__YOUR GOAL__
Reproduce the data below word for word, from its first line through the line containing "Looking at the screenshot, I should coord(4,4).", with both ends included.

__Text and item location data__
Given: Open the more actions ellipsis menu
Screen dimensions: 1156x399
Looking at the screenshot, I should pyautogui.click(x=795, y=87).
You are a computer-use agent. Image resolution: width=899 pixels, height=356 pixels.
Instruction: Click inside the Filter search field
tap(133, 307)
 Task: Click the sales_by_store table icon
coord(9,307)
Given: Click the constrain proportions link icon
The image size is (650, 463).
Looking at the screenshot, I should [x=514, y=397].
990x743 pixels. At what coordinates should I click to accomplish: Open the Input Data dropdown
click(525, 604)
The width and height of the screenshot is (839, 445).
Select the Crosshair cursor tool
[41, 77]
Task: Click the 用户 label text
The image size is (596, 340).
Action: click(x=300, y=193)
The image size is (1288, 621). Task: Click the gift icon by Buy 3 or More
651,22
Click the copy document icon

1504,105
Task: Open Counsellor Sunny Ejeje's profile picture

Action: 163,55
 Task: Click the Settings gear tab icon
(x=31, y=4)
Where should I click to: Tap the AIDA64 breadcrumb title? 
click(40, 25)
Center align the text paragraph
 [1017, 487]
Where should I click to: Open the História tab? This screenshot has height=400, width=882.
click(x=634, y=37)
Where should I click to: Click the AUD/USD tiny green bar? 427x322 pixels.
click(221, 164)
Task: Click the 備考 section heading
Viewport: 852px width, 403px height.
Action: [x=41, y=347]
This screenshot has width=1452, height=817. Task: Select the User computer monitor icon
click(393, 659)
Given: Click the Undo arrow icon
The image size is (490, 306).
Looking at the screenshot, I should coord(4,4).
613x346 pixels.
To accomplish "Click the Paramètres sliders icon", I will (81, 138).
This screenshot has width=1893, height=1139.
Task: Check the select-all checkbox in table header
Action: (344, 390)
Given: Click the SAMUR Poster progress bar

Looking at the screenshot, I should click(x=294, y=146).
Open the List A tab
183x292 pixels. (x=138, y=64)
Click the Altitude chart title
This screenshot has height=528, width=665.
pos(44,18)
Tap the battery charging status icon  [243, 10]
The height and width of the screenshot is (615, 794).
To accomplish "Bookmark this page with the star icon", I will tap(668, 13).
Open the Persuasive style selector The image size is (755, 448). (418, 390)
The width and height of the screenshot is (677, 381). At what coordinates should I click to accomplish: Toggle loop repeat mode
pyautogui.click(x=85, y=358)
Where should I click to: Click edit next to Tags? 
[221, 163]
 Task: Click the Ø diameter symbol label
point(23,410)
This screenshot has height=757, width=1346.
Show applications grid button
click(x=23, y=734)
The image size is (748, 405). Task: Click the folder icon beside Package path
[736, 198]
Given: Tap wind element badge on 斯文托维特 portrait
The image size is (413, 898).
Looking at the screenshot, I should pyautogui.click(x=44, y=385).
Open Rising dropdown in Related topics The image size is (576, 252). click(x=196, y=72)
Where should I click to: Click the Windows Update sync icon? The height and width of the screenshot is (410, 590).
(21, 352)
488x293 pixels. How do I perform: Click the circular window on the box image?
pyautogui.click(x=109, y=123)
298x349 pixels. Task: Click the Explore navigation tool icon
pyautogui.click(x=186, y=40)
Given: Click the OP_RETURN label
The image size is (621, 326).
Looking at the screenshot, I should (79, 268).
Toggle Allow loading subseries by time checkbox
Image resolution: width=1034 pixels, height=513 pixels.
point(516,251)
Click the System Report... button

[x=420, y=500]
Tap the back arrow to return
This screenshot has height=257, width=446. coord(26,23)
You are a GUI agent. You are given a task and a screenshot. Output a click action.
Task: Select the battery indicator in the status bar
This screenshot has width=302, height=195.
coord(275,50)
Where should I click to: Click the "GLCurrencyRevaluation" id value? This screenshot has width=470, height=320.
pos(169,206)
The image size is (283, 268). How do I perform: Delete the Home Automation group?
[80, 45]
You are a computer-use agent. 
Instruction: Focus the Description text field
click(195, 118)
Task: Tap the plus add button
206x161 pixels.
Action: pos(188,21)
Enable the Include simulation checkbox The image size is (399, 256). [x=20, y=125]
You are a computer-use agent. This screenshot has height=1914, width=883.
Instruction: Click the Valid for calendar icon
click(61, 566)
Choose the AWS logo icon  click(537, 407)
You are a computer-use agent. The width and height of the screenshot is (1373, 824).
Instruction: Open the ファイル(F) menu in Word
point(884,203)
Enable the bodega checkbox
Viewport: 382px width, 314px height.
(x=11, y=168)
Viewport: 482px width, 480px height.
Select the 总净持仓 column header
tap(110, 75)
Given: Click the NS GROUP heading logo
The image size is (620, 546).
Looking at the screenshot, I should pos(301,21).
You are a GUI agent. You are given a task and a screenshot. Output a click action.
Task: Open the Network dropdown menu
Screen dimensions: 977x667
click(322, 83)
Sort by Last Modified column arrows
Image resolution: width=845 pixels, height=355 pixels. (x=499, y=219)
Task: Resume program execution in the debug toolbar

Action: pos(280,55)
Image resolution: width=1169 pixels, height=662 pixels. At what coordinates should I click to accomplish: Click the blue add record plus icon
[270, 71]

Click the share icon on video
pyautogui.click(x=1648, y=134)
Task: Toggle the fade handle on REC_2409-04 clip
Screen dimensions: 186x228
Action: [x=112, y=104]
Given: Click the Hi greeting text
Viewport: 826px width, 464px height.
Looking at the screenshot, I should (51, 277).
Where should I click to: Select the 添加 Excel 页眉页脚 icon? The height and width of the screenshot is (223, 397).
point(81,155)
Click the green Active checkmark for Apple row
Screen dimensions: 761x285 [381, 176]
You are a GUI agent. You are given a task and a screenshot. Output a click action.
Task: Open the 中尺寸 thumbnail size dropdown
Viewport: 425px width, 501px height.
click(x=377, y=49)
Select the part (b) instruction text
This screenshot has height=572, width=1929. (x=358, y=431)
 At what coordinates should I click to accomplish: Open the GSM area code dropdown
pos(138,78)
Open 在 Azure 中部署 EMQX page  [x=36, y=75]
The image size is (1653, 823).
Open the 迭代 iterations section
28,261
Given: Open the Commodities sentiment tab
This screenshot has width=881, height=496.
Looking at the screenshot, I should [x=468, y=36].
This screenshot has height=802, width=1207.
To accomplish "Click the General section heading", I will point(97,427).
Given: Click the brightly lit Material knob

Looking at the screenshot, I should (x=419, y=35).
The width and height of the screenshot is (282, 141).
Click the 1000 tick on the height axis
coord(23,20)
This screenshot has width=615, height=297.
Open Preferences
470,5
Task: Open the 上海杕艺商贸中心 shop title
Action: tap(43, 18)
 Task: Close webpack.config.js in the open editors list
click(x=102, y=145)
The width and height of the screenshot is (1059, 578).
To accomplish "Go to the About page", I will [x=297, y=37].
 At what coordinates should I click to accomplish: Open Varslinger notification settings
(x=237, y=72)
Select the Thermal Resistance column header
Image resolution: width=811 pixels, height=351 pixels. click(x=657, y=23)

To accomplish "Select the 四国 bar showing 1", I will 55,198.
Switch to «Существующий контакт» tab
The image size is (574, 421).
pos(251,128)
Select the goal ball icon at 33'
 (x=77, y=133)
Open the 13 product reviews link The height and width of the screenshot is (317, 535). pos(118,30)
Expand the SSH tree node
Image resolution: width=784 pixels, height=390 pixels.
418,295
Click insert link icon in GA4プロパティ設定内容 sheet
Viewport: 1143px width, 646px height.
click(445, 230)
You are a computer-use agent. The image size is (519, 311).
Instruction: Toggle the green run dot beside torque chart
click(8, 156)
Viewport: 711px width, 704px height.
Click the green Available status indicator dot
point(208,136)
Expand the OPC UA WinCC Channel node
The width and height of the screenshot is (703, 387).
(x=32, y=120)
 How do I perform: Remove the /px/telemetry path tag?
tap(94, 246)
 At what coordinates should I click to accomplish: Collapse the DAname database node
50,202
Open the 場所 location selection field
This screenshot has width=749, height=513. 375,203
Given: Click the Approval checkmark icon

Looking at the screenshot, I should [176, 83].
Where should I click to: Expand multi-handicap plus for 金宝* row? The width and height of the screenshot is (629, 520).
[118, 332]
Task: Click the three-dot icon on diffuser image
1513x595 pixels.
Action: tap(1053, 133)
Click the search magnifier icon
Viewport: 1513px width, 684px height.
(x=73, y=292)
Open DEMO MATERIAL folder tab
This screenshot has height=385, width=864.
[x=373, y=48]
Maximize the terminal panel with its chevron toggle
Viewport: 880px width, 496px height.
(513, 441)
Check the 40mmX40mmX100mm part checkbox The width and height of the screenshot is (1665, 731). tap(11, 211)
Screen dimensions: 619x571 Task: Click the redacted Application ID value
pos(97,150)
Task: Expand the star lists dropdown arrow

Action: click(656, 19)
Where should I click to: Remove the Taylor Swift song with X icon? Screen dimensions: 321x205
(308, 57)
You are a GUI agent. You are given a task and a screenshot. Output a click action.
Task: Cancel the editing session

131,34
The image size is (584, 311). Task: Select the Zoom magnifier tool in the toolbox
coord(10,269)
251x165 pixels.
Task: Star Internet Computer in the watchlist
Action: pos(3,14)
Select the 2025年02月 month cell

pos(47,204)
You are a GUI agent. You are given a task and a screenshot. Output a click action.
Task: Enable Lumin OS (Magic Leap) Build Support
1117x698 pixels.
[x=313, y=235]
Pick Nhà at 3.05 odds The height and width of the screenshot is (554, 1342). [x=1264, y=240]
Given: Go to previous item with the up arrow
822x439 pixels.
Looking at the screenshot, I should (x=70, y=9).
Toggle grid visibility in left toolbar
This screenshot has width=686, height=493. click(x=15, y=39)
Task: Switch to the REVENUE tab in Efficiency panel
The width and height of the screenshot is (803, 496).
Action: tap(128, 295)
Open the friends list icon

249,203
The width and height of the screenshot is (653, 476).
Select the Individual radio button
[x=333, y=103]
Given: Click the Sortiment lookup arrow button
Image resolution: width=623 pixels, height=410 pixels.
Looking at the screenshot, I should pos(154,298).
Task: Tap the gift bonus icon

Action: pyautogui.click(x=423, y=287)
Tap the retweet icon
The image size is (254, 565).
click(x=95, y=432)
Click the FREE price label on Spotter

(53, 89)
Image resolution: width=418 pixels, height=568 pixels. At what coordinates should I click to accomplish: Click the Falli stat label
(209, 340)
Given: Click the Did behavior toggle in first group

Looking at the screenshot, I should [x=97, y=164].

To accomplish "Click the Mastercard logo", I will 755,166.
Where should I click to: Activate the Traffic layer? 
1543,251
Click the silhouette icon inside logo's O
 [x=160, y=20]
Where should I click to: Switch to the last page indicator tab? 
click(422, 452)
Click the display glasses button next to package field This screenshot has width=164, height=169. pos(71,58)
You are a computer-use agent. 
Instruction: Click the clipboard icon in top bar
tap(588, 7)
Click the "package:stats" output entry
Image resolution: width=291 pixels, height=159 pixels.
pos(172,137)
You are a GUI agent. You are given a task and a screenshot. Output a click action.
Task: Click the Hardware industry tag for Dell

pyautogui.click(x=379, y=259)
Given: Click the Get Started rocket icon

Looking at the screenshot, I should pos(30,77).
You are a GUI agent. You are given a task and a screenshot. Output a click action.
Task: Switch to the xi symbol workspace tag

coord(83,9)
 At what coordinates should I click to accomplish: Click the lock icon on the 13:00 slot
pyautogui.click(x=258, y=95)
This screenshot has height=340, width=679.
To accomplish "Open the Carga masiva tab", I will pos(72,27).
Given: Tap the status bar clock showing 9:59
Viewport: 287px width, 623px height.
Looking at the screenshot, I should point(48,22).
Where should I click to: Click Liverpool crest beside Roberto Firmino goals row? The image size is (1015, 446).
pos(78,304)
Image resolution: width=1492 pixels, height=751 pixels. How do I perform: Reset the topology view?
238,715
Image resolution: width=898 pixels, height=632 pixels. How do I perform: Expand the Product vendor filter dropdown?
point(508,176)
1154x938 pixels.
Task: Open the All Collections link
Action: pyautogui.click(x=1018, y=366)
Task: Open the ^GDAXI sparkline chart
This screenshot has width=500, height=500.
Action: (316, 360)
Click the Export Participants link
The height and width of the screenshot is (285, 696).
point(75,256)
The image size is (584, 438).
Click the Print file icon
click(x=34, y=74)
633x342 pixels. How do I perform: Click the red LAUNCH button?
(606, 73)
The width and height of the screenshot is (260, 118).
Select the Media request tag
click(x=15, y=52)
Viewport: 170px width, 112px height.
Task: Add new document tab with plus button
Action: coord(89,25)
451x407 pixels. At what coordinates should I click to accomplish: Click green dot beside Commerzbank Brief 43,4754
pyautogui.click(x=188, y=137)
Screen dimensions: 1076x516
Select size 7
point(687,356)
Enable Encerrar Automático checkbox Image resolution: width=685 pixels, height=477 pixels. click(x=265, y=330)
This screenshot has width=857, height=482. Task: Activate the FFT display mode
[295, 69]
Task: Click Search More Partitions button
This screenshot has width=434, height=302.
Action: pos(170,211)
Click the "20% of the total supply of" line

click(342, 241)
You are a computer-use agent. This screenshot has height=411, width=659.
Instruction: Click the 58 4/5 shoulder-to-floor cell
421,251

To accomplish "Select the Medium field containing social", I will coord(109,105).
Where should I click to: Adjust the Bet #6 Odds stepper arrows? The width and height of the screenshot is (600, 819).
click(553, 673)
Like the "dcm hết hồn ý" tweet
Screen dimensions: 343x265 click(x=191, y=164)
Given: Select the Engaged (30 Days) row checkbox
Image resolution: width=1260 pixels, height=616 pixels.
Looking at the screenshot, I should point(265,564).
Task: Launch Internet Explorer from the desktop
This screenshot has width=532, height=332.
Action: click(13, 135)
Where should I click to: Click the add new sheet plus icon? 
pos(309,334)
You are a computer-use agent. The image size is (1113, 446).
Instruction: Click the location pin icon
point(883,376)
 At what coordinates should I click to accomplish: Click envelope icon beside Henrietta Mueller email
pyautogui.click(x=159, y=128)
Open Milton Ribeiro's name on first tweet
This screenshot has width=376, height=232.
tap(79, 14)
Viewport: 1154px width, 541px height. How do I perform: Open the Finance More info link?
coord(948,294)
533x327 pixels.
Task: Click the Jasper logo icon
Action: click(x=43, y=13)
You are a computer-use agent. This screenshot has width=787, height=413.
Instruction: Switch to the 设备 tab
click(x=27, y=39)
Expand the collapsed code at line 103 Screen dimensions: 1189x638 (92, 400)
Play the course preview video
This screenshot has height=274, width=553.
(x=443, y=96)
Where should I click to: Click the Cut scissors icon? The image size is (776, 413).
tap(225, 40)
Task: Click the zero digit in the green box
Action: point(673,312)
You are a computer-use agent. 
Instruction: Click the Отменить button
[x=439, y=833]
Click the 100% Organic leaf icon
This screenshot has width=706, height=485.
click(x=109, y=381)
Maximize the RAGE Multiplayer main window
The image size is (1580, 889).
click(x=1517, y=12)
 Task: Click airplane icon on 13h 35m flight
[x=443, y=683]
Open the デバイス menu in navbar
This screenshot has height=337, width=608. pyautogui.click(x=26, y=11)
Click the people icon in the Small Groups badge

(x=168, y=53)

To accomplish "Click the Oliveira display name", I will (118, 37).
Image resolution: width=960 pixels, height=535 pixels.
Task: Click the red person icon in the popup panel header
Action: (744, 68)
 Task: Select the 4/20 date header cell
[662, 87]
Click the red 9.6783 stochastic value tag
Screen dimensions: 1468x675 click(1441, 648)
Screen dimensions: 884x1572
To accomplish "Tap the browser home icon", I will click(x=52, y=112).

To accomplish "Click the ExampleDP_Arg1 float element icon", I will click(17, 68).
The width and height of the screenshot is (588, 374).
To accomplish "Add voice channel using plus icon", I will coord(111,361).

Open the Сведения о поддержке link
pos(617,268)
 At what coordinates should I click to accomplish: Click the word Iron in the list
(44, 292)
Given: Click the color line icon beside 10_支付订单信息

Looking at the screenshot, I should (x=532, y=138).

__WRITTEN RESPONSE__
Given: Open the more actions ellipsis menu
Screen dimensions: 1156x399
Looking at the screenshot, I should pyautogui.click(x=795, y=87).
You are a computer-use agent. Image resolution: width=899 pixels, height=356 pixels.
Instruction: Click inside the Filter search field
tap(133, 307)
 Task: Click the sales_by_store table icon
coord(9,307)
Given: Click the constrain proportions link icon
The image size is (650, 463).
Looking at the screenshot, I should [x=514, y=397].
990x743 pixels. At what coordinates should I click to accomplish: Open the Input Data dropdown
click(525, 604)
The width and height of the screenshot is (839, 445).
Select the Crosshair cursor tool
[41, 77]
Task: Click the 用户 label text
The image size is (596, 340).
Action: click(x=300, y=193)
The image size is (1288, 621). Task: Click the gift icon by Buy 3 or More
651,22
Click the copy document icon

1504,105
Task: Open Counsellor Sunny Ejeje's profile picture

Action: 163,55
 Task: Click the Settings gear tab icon
(x=31, y=4)
Where should I click to: Tap the AIDA64 breadcrumb title? 
click(40, 25)
Center align the text paragraph
 [1017, 487]
Where should I click to: Open the História tab? This screenshot has height=400, width=882.
click(x=634, y=37)
Where should I click to: Click the AUD/USD tiny green bar? 427x322 pixels.
click(221, 164)
Task: Click the 備考 section heading
Viewport: 852px width, 403px height.
Action: [x=41, y=347]
This screenshot has width=1452, height=817. Task: Select the User computer monitor icon
click(393, 659)
Given: Click the Undo arrow icon
The image size is (490, 306).
Looking at the screenshot, I should coord(4,4).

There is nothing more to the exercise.